### What is needed
Collect every line of the records below that contains the word "will".
____
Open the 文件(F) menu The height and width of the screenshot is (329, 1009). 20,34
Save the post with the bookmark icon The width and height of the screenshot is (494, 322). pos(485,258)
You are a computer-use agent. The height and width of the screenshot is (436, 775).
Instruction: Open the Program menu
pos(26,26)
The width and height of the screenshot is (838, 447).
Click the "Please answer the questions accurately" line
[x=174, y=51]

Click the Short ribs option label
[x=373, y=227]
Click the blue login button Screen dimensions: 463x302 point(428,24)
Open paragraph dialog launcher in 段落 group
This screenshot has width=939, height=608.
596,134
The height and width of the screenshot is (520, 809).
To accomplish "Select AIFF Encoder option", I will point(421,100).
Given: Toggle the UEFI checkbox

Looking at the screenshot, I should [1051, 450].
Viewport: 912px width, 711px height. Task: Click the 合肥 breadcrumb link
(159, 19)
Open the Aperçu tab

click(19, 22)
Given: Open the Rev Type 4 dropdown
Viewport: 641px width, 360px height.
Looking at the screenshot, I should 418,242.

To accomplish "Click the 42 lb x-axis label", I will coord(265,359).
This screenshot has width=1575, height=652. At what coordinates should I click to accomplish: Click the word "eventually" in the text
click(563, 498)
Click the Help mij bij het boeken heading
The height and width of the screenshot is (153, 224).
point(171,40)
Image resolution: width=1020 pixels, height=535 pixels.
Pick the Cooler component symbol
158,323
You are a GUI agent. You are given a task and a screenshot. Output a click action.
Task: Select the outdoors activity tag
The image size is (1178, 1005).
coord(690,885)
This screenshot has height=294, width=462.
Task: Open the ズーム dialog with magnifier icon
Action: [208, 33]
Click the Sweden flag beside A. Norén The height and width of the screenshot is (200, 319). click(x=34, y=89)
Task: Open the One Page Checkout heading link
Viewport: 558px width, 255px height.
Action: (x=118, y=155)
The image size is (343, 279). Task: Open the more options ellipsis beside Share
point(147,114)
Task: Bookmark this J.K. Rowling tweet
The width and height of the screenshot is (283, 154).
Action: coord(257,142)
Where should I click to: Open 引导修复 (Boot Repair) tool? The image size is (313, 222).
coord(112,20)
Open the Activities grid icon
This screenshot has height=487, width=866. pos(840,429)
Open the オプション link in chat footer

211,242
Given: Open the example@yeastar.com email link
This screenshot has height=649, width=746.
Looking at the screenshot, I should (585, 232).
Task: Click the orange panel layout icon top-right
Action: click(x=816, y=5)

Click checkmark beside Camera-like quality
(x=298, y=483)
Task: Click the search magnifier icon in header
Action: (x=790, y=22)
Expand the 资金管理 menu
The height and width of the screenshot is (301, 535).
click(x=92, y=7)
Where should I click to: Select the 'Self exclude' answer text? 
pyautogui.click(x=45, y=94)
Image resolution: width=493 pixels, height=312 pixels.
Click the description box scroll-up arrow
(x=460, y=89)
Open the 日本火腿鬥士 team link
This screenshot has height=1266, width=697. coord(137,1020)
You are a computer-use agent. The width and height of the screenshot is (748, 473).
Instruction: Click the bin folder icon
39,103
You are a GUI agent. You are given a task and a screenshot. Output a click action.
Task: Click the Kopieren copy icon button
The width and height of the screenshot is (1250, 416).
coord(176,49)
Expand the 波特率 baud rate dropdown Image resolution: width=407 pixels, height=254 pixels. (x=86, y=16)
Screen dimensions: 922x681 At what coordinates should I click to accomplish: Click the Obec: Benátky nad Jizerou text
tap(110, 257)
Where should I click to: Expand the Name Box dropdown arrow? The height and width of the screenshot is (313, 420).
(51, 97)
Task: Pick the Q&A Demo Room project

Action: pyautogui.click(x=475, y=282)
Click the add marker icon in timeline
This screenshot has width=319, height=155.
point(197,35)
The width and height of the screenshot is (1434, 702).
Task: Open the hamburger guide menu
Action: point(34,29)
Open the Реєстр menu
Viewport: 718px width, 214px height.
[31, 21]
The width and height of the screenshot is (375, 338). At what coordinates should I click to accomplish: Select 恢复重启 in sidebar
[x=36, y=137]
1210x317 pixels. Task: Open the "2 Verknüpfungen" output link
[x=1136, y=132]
____
### Reply to the task
To accomplish "Select AIFF Encoder option", I will point(421,100).
To accomplish "Click the 42 lb x-axis label", I will coord(265,359).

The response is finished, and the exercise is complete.